A life-long U.N. official, Mr. Tharoor (46), is the author of six novels and two non-fiction books. Educated in India and London, he was 22 years old when he earned a doctorate and two masters
degrees at Tufts University's Fletcher School of Law and Diplomacy in Massachusetts.
The delay in making permanent Mr. Tharoor's appointment as head of the Department of Public Information was in part because of his youth, said Fred Eckhard, spokesman for the U.N. Secretary-General, Kofi Annan. The department has more than 400 staff in New York and 300 abroad.
``He is unusually young to achieve this level. I think probably the Secretary-General wanted to give him a chance to see what he could do,'' said Mr. Eckhard, adding that Mr. Tharoor submitted a reorganisation plan last week.

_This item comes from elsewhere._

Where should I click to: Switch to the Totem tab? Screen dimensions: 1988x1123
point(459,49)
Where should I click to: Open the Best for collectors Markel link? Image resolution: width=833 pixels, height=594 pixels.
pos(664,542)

His new post is fraught with difficulties and several ambassadors, including the former U.S. representative, Richard Holbrooke, have criticised the department as wasteful.
Mr. Tharoor is author of an award-winning 1989 political satire, ``The Great Indian Novel'' and in 1997 wrote ``India: from Midnight to the Millennium'', a political and economic study after independence.
Mr. Tharoor joined the U.N. in May 1978 in the office of the U.N. High Commissioner for Refugees in Geneva and was head of its Singapore office at the peak of the Vietnamese ``boat people'' crisis in the early 1980s.
He was transferred to the peacekeeping department in New York in 1989, several years before Mr. Annan led that division. During Mr. Tharoor's tenure, he was the desk officer for the controversial U.N. operations during the Bosnian war. When Mr. Annan became the Secretary-General in 1997, Mr. Tharoor was transferred to his executive office. In 1989, he was named by the World Economic Forum in Davos as a ``global leader of tomorrow''.